======== Document passage

Of the 31 accepted papers, 25 of them had a reviewer that guessed the authors correctly, while in 5 cases no guesses were offered. In 6 cases, accepted papers had at least one incorrect guess, while in all but one of these there was also a correct guess. Considering individual reviews, of the 90 reviews done for the 31 accepted papers, 39 reviewers guessed right, 7 guessed wrong, and 54 had no guess.
Of the 56 rejected papers, 22 of them had a reviewer that guessed the authors correctly, while in 28 cases no guesses were offered. In 7 cases, rejected papers had at least one incorrect guess, and in 6 of these no correct guesses were offered. Considering individual reviews, of the 180 reviews done for the 56 rejected papers, 35 reviewers guessed right, 9 guessed wrong, and 126 had no guess.
Looking at these numbers, we can see that reviewers of accepted papers were more likely to offer a guess (46/90 reviews vs. 54/180 reviews), and nearly all accepted papers had at least one of their authors guessed correctly (25/31 papers as compared to 22/56 for rejected papers). Reviewers who guessed wrong did so a bit more often for rejected papers (7/46 guesses for accepted ones vs. 9/44 for rejected ones). Also, accepted papers were more likely to have multiple reviewers correctly guess authorship.
Discussion
What should we take from these results?
Those against DBR might suggest that the cost of DBR to reviewers and authors is not worth the benefit. They might say that reviewers, when they guess, are very often right. The rest of the time, reviewers didn’t know the reviewed work enough to guess authors, meaning that had they known the authors it may not have influenced their judgment. But I think it’s hard to justify the latter statement without more evidence.

================
======== Provided information

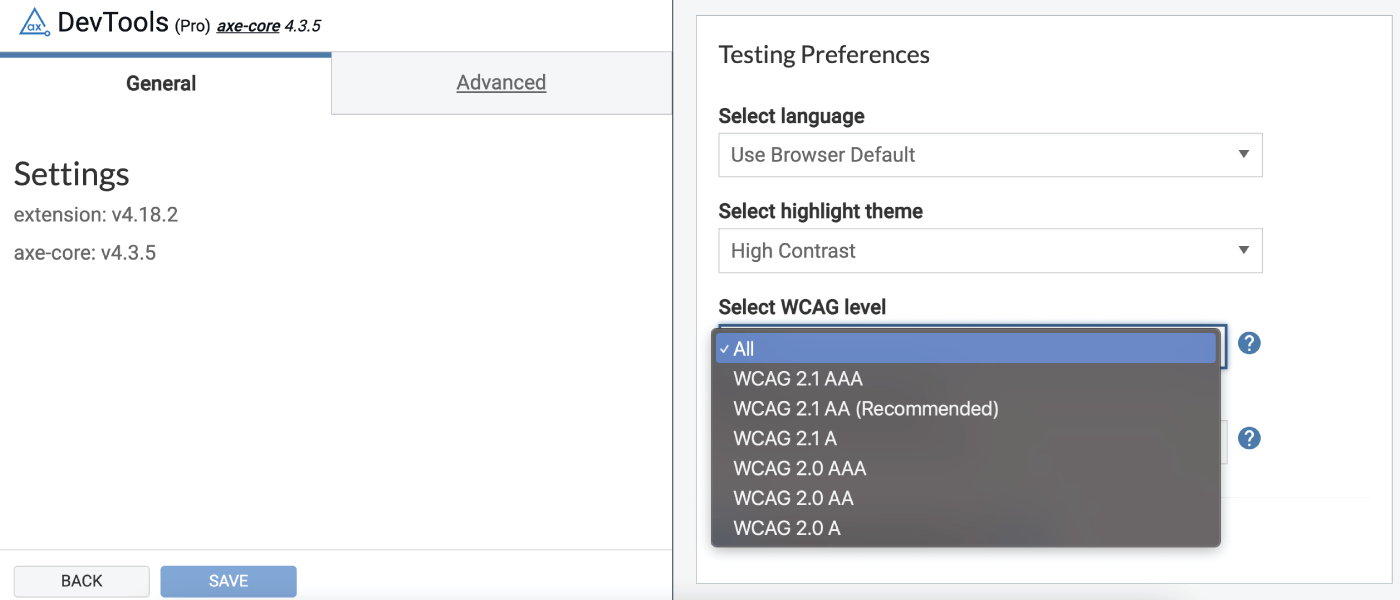This screenshot has height=600, width=1400.
Task: Click the BACK button
Action: pos(80,581)
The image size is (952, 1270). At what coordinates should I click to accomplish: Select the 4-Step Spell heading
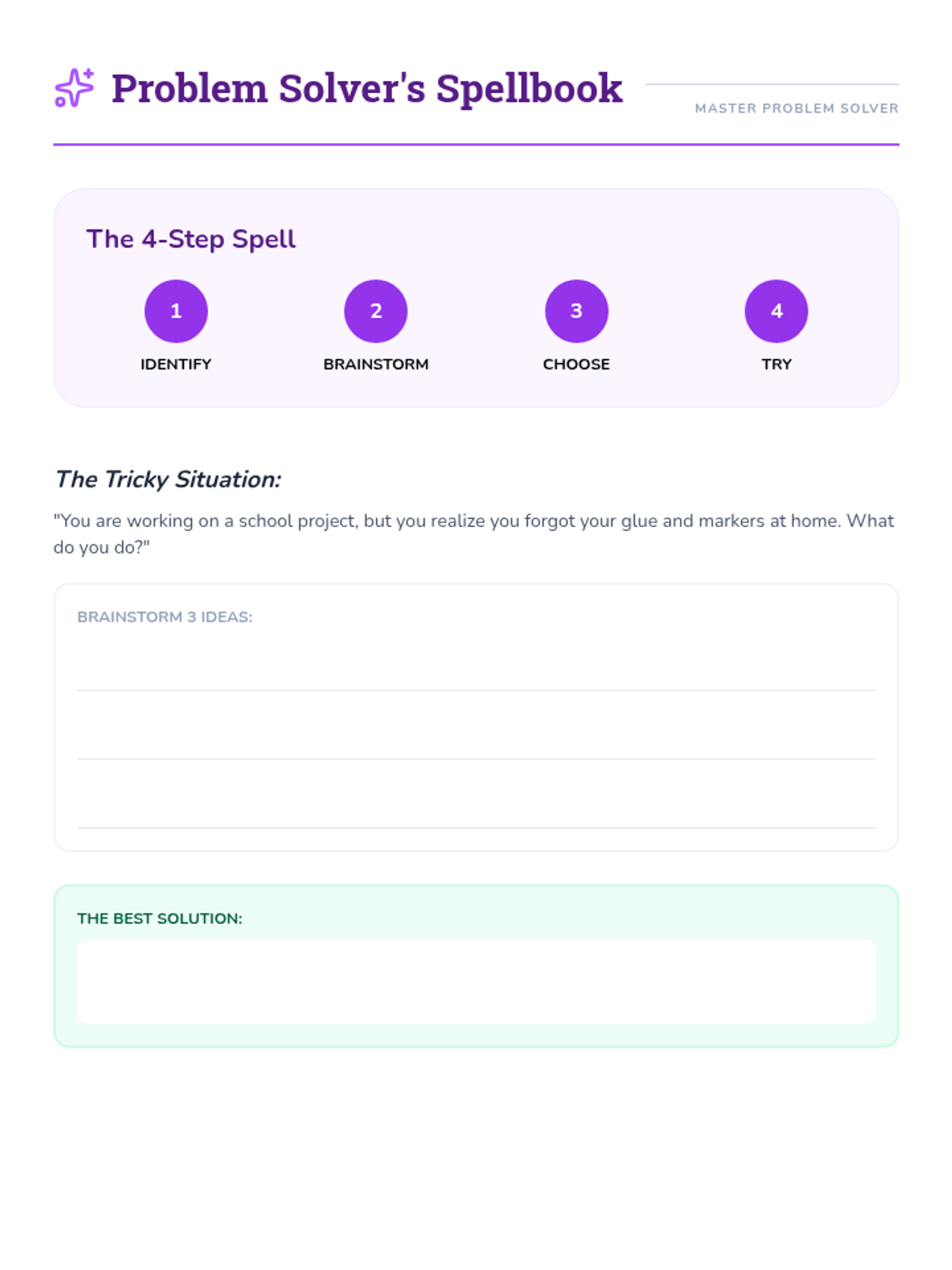tap(191, 239)
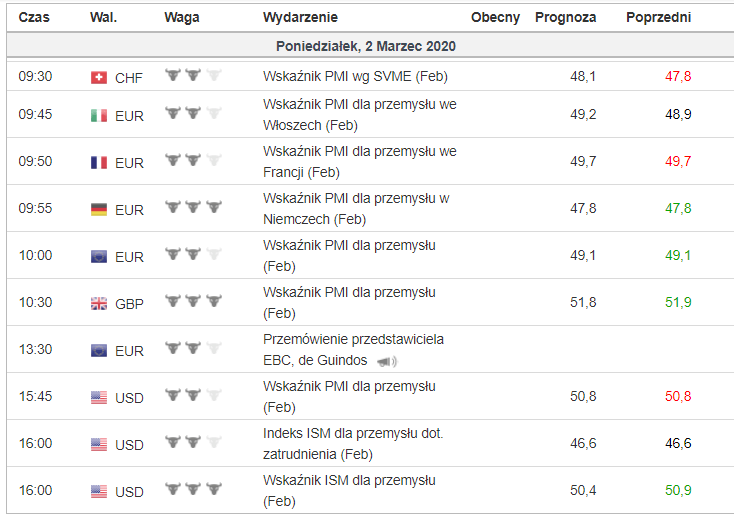Image resolution: width=737 pixels, height=520 pixels.
Task: Click the previous value 50,9 in last row
Action: (x=678, y=491)
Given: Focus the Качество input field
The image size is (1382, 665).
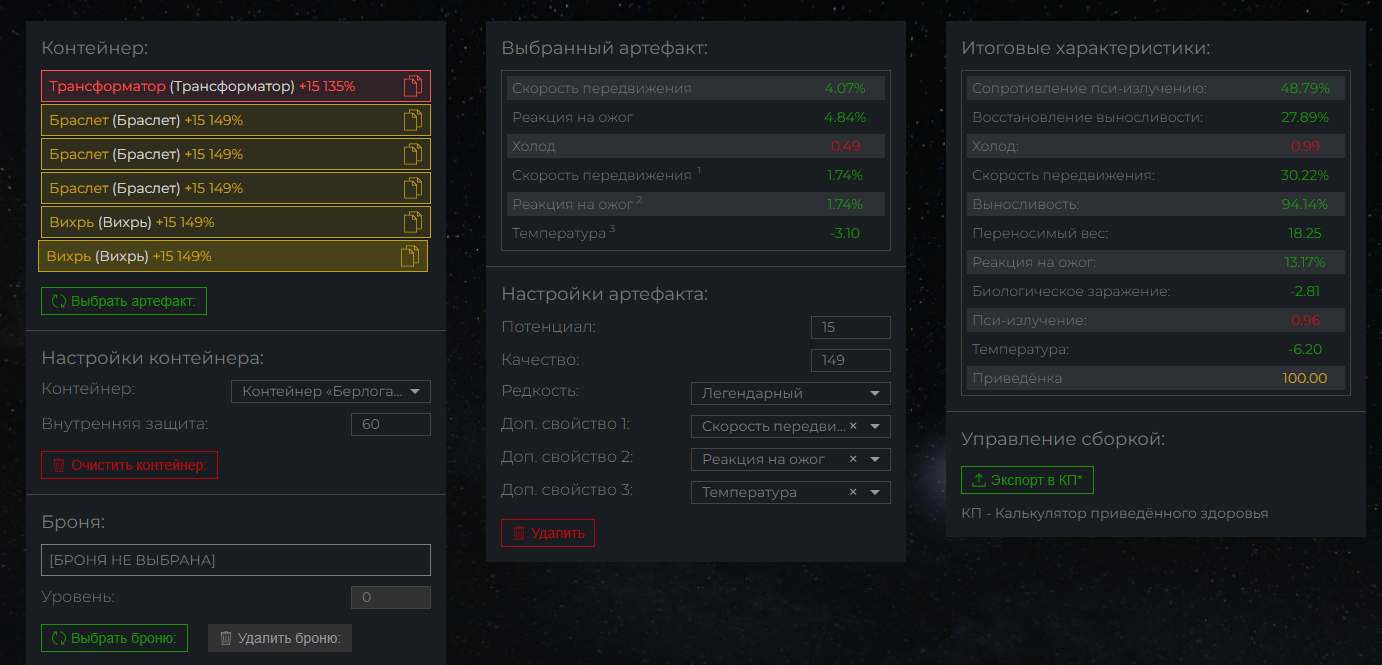Looking at the screenshot, I should point(850,360).
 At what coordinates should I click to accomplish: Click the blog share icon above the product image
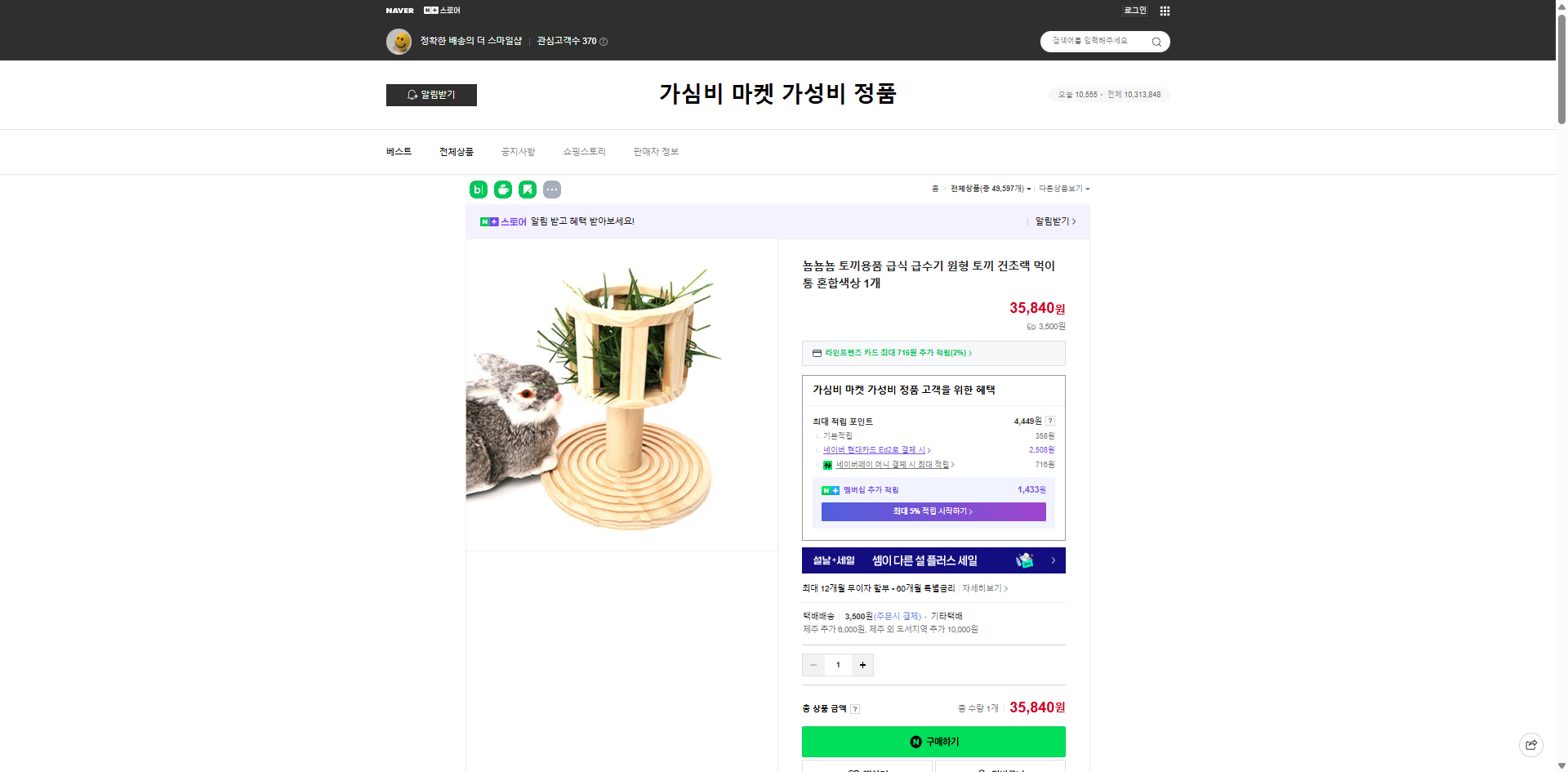[477, 189]
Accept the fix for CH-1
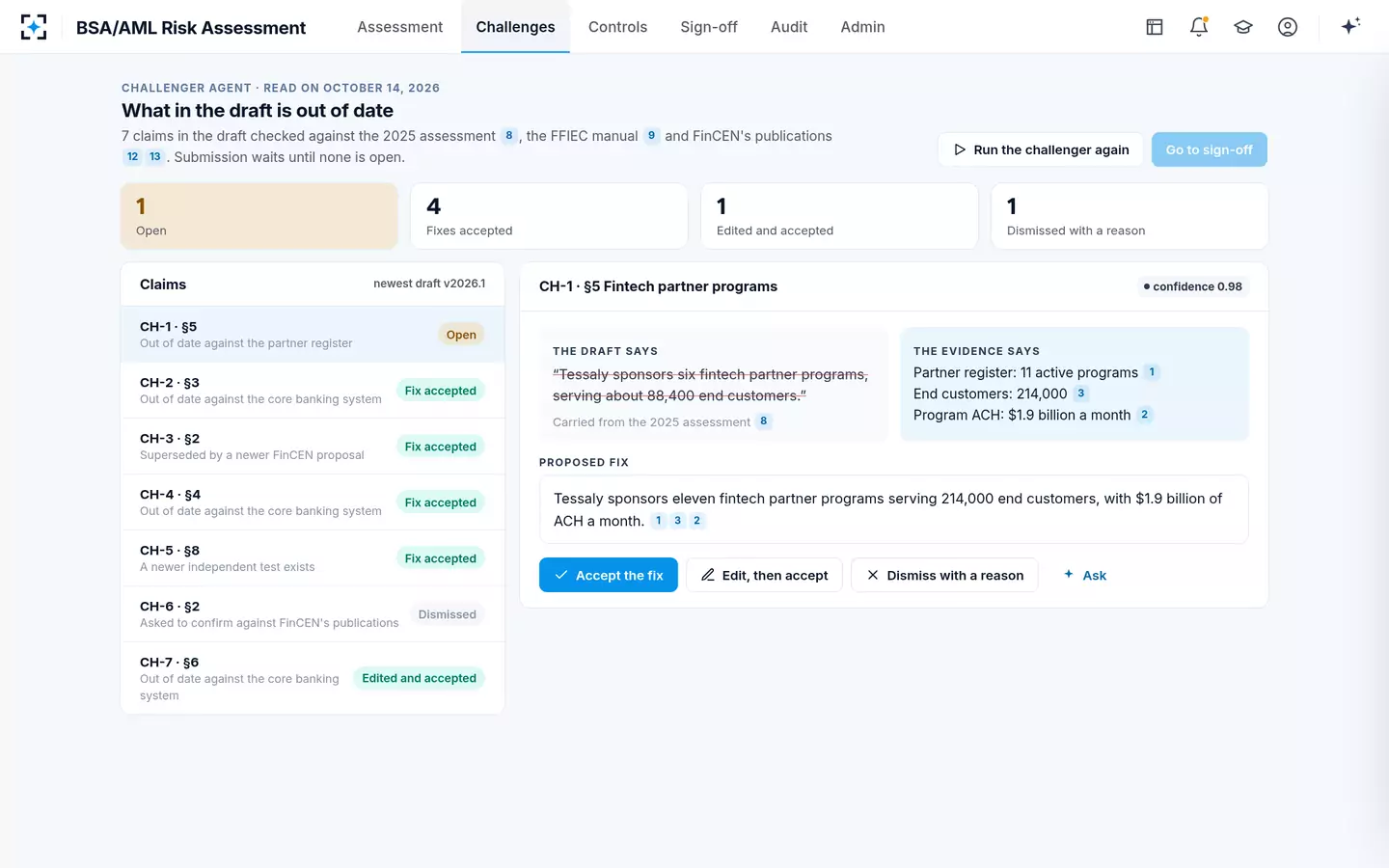The image size is (1389, 868). (609, 575)
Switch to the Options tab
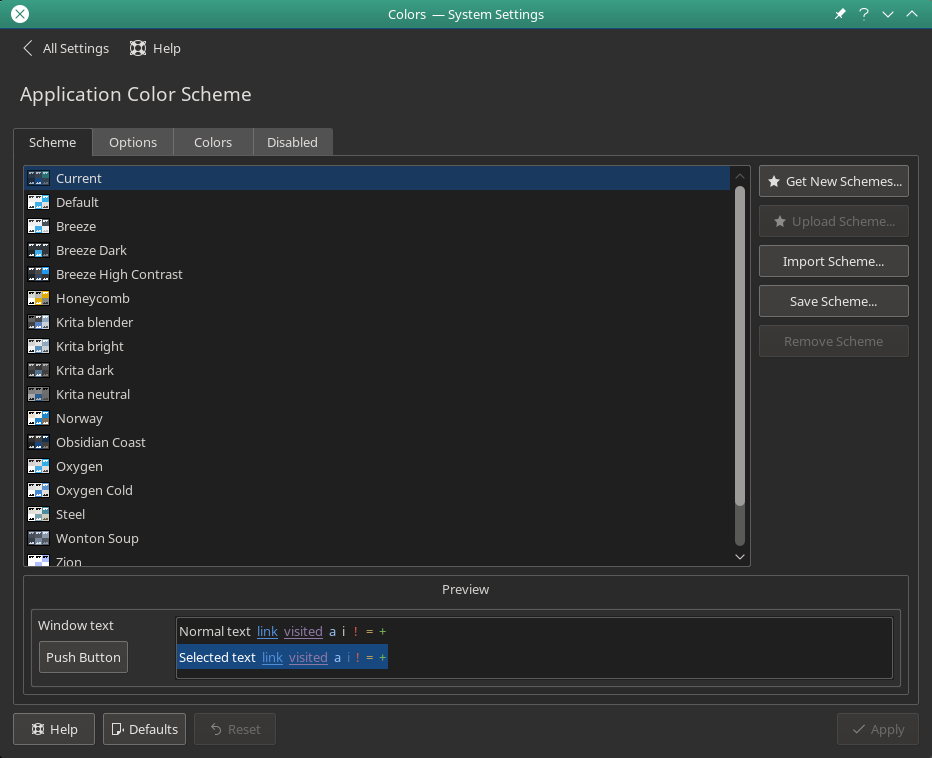Image resolution: width=932 pixels, height=758 pixels. point(133,142)
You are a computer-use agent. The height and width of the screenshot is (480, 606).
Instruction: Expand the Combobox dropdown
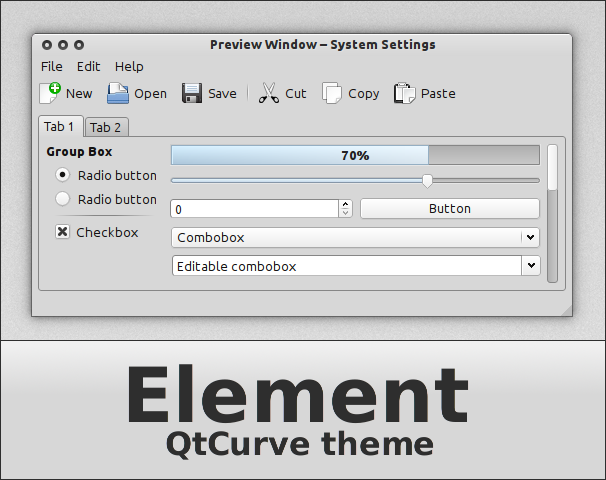[529, 238]
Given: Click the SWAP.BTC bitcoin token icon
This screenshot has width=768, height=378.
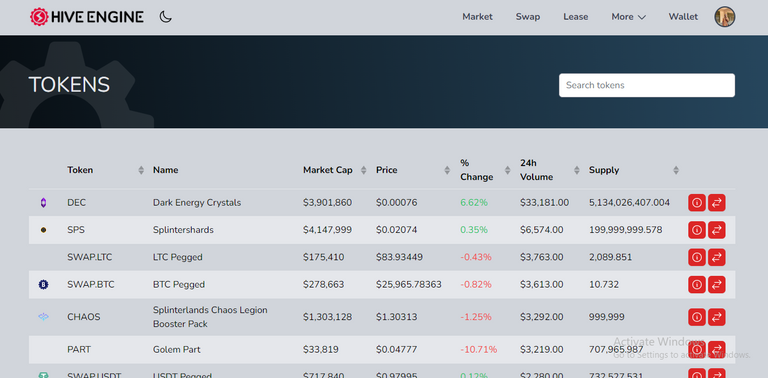Looking at the screenshot, I should 44,284.
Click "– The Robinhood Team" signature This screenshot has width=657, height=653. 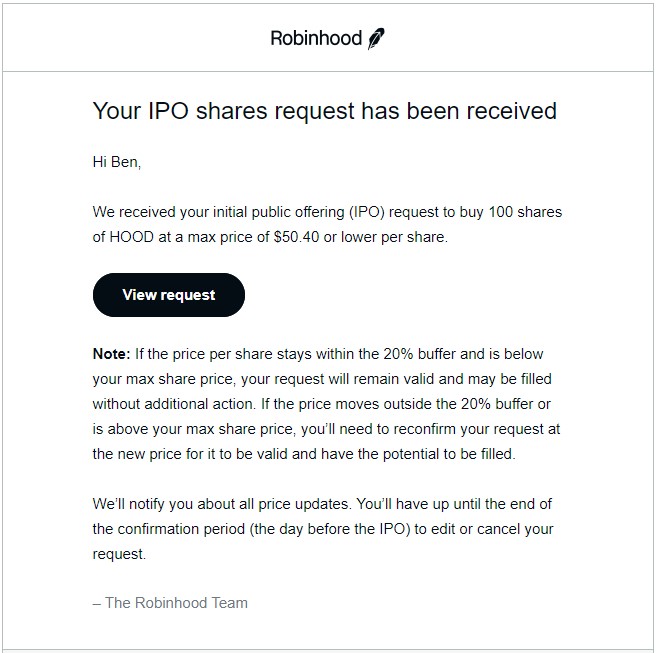coord(170,603)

================

### Written instruction 1
Translate this sentence from the passage on reviewers guessing paper authors into Spanish: "They might say that reviewers, when they guess, are very often right."
### Written instruction 2
Revise the part of the passage on reviewers guessing paper authors starting at "Of the 31 accepted" and ending at "126 had no guess.", using "no guesses were made" in place of "no guesses were offered".
### Written instruction 3
Write what comes next in the passage on reviewers guessing paper authors.

### Written answer 1
Podrían decir que los revisores, cuando adivinan, aciertan con mucha frecuencia.

### Written answer 2
Of the 31 accepted papers, 25 of them had a reviewer that guessed the authors correctly, while in 5 cases no guesses were made. In 6 cases, accepted papers had at least one incorrect guess, while in all but one of these there was also a correct guess. Considering individual reviews, of the 90 reviews done for the 31 accepted papers, 39 reviewers guessed right, 7 guessed wrong, and 54 had no guess.
Of the 56 rejected papers, 22 of them had a reviewer that guessed the authors correctly, while in 28 cases no guesses were made. In 7 cases, rejected papers had at least one incorrect guess, and in 6 of these no correct guesses were offered. Considering individual reviews, of the 180 reviews done for the 56 rejected papers, 35 reviewers guessed right, 9 guessed wrong, and 126 had no guess.

### Written answer 3
Indeed, those in favor of DBR might point out that very often (67% of the time) reviewers could not (or did not) guess authorship, meaning that authorship could not be a source of bias. Even for those reviewers who did guess authorship, they did so incorrectly 1 time in 5, on average. For reviewers who regularly participate in a double blind process, knowing that they are not always right may sow sufficient doubt that any guesses that have do not rise to the level of biasing judgment.
I find these arguments in favor of DBR to be convincing. Though DBR is far from perfect, it creates an expectation that authorship is not a factor in review, and it enforces this expectation sufficiently often. Moreover, the light form of DBR I used at CSF and POPL is not particularly costly, and both reviewers and authors seemed to feel it worked, as detailed in my Chair report for POPL’12.
That said, the analysis also showed that the paper of a guessed author was more likely to be accepted than a paper whose authorship was not guessed. Perhaps guessing (correctly) materially affected the final judgment? Or, perhaps being known within the community correlates with paper quality; after all, a history of publishing within a community should say something about the quality of the submitted work (we just don’t want that history to be a proxy for direct assessment).
Ideally we could go beyond studying the process, and instead measure outcomes, i.e., that DBR yields more papers from minorities, women, etc. who might otherwise be discriminated against. Unfortunately, it is very hard for me to see how to measure this effect directly, in a controlled manner. Until we can, we will have to do our best to strive for both quality and fairness and low cost.
Update, 11am EDT, June 28: In response to a comment below, I updated the post to discuss the correlation between paper acceptance/rejection and guessing authorship.
Thanks for doing this, it is good to have numbers.
Two question, what is the correlation between papers for which the PC members did guess the authors and acceptance? (Is it the case that PC members guess authors of most of the “good” papers) How many of the papers that were not guessed correctly were from newcomers? (Guess are based on track record, authors without a track record in the field are harder to identify).
Good question! I have updated the post to answer at least some of these questions. For the question I didn’t answer: of the 5 papers accepted without a guess, all were by existing members of the community (probably just working in new areas).
I would suggest investigating the unconscious bias in favor of DBR by its zealous advocates, who have never shown a problem to exist and who can therefore never show that they are solving one, and who are determined to interpret all data as being in favor of DBR, no matter what.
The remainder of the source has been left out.